These birds are generally monogamous but not always faithful to their partner. In the western part of their range, they often hybridize with the lazuli bunting. Nesting sites are located in dense shrub or a low tree, generally 0.3–1 m above the ground, but rarely up to 9 m. The nest itself is constructed of leaves, coarse grasses, stems, and strips of bark, lined with soft grass or deer hair and is bound with spider web. It is constructed by the female, who cares for the eggs alone. The clutch consists of one to four eggs, but usually contains three to four. The eggs are white and usually unmarked, though some may be marked with brownish spots, averaging 18.7 × 13.7 mm in size. The eggs are incubated for 12 to 13 days and the chicks are altricial at hatching. Chicks fledge 10 to 12 days after hatching.
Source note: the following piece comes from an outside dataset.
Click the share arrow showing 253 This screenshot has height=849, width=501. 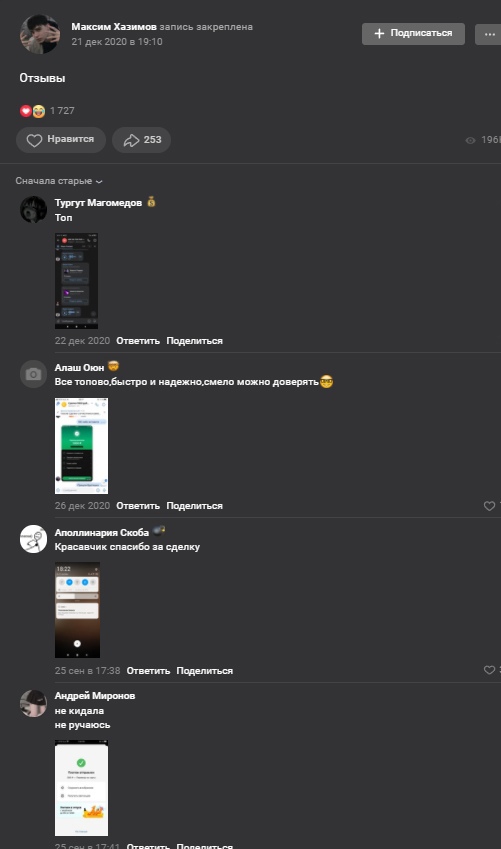tap(141, 140)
Most pairs raise two broods per year, and the male may feed newly fledged young while the females incubate the next clutch of eggs.

The brown-headed cowbird may parasitize this species. Indigo buntings abandon their nest if a cowbird egg appears before they lay any of their own eggs, but accept the egg after that point. Pairs with parasitized nests have less reproductive success. The bunting chicks hatch, but have lower survival rates as they must compete with the cowbird chick for food.

===Diet===
The indigo bunting forages for food on the ground or in trees or shrubs. In winter, it often feeds in flocks with other indigo buntings, but is a solitary feeder during the breeding season. During the breeding season, the species eats seeds of grasses and herbs, berries, spiders and insects, including caterpillars, grasshoppers, true bugs, and beetles. The seeds of grasses are the mainstay of its diet during the winter, although buds and insects are eaten when available. The young are fed mainly insects at first, to provide them with protein. The indigo bunting does not drink frequently, generally obtaining sufficient water from its diet.

===Predators and parasites===
Indigo bunting nests are vulnerable to a variety of climbing and flying predators, including Virginia opossum (Didelphis virginiana), red fox (Vulpes vulpes), domestic cat (Felis catus), blue jay (Cyanocitta cristata), eastern racer (Coluber constrictor) and raccoon (Procyon lotor). The bird is also susceptible to parasitism by louse flies.

==Conservation status==
The criteria for a change in conservation status are a decline of more than 30% in ten years or over three generations. The species is classified as being of least concern according to the International Union for Conservation of Nature, with an estimated range of 5900000 km2 and a population of 28 million individuals. Global population trends have not been quantified, but the species is not believed to approach the thresholds for a population decline warranting an upgrade in conservation status.